◆ Aim of the task: Omit all pictures, then print the entries exactly.

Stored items
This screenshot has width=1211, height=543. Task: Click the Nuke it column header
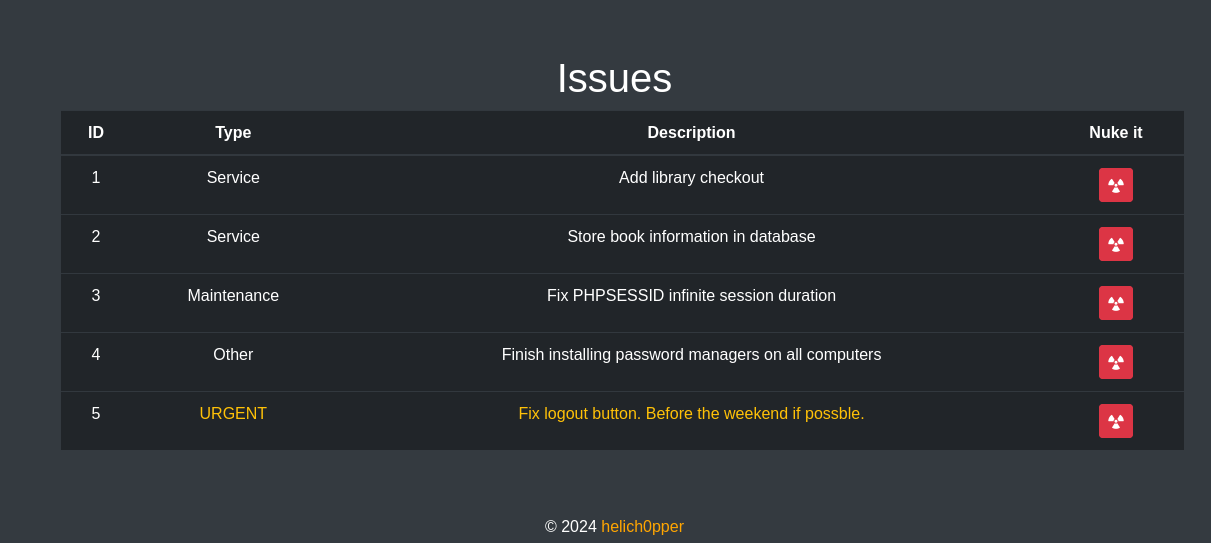click(1115, 133)
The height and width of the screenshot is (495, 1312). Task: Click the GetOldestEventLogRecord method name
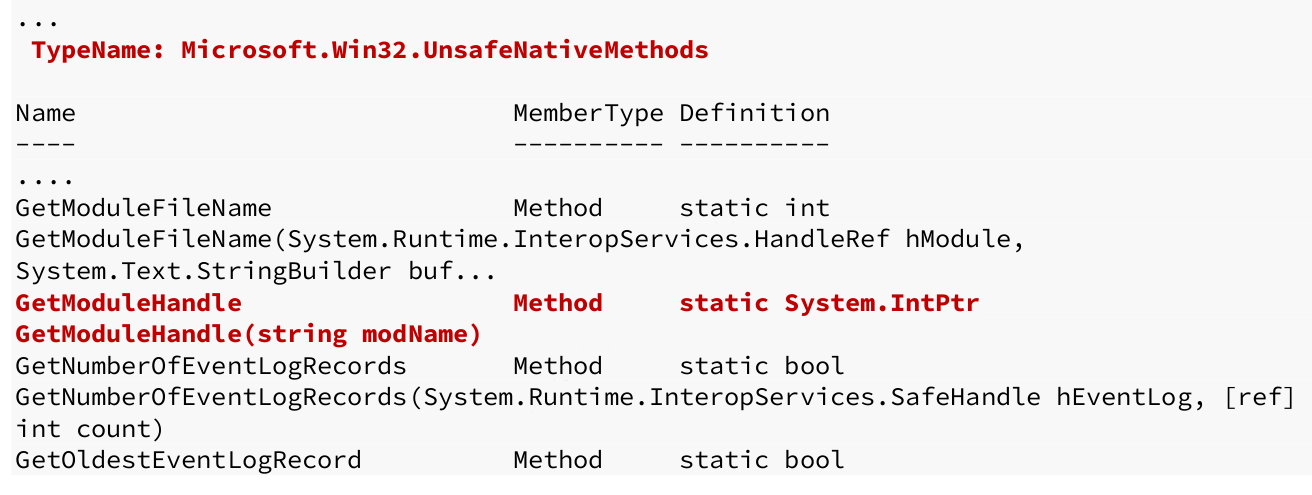[x=188, y=460]
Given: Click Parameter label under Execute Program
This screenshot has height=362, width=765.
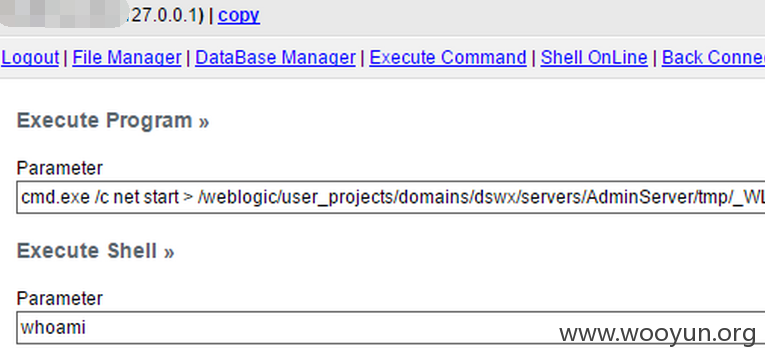Looking at the screenshot, I should click(60, 168).
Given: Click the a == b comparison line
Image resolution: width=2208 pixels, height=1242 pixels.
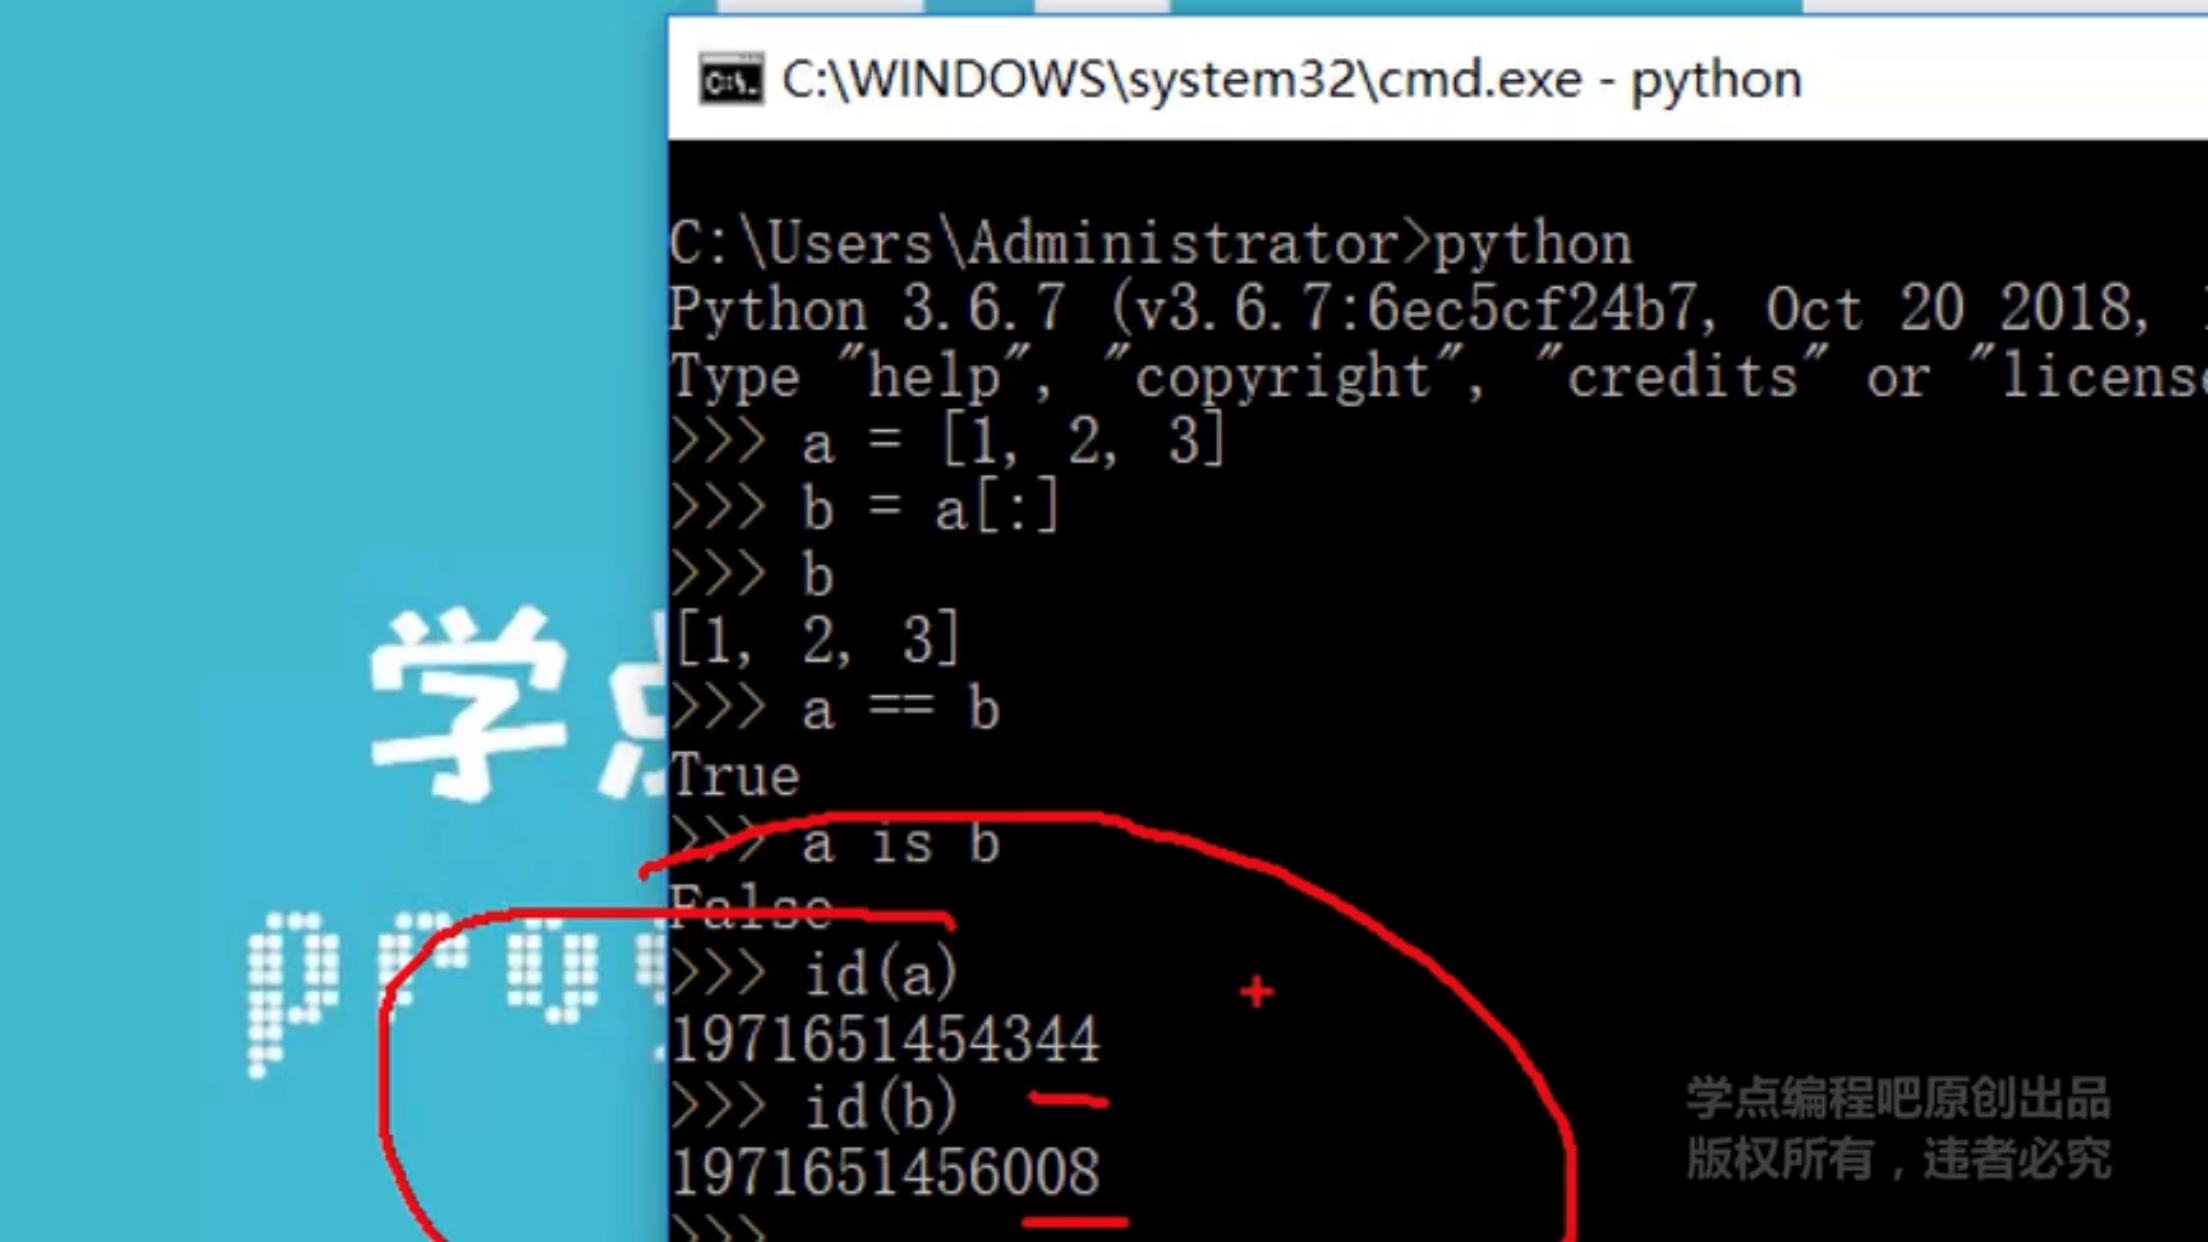Looking at the screenshot, I should (x=836, y=709).
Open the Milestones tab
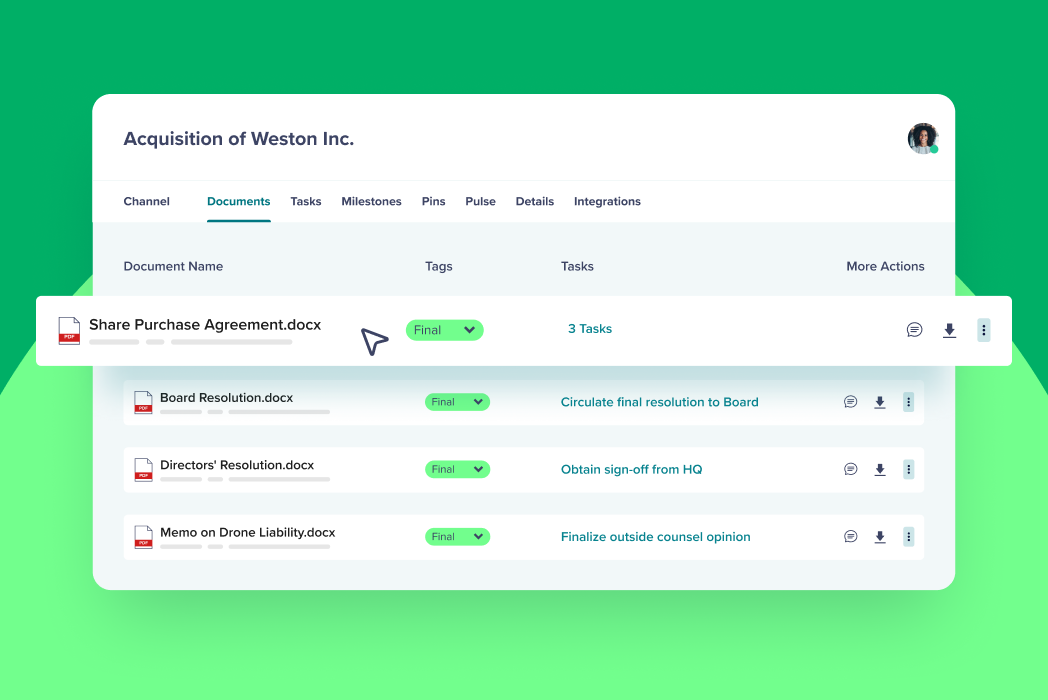 (x=371, y=201)
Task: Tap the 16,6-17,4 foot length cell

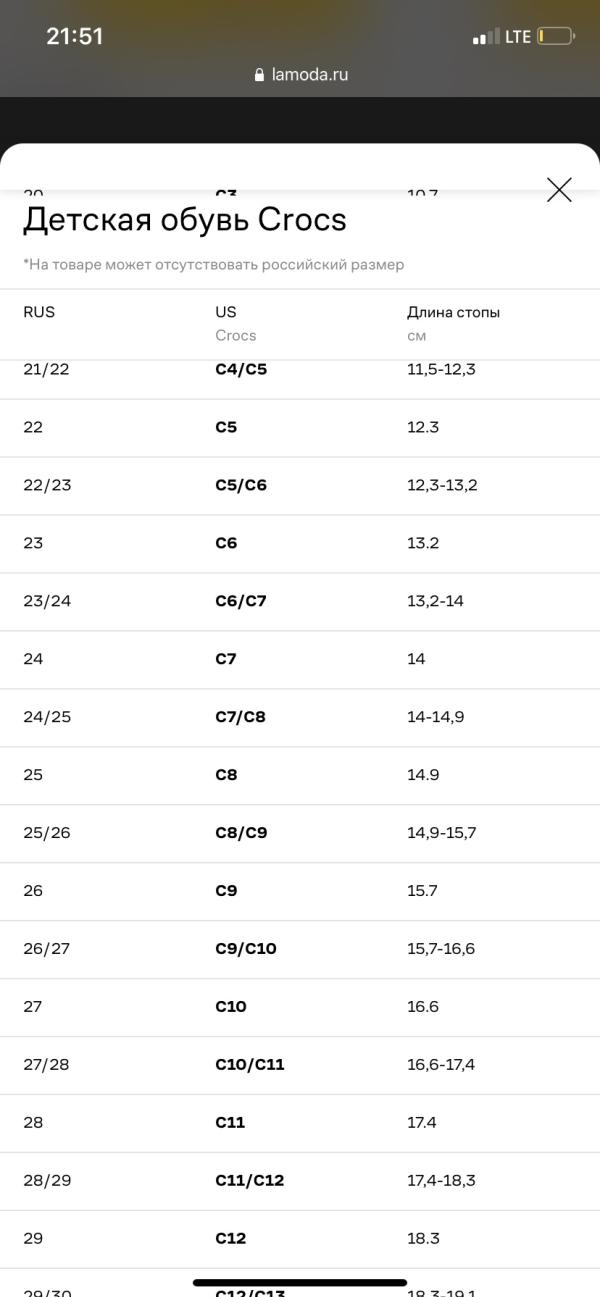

◆ Response to this exercise:
This screenshot has width=1211, height=543. Task: Click the Nuke it column header
click(1115, 133)
The height and width of the screenshot is (495, 1312). Task: Click the GetOldestEventLogRecord method name
[x=188, y=460]
Given: Click Parameter label under Execute Program
This screenshot has height=362, width=765.
Looking at the screenshot, I should click(60, 168).
Given: Click the a == b comparison line
Image resolution: width=2208 pixels, height=1242 pixels.
Looking at the screenshot, I should (x=836, y=709).
Open the Milestones tab
 (x=371, y=201)
Task: Tap the 16,6-17,4 foot length cell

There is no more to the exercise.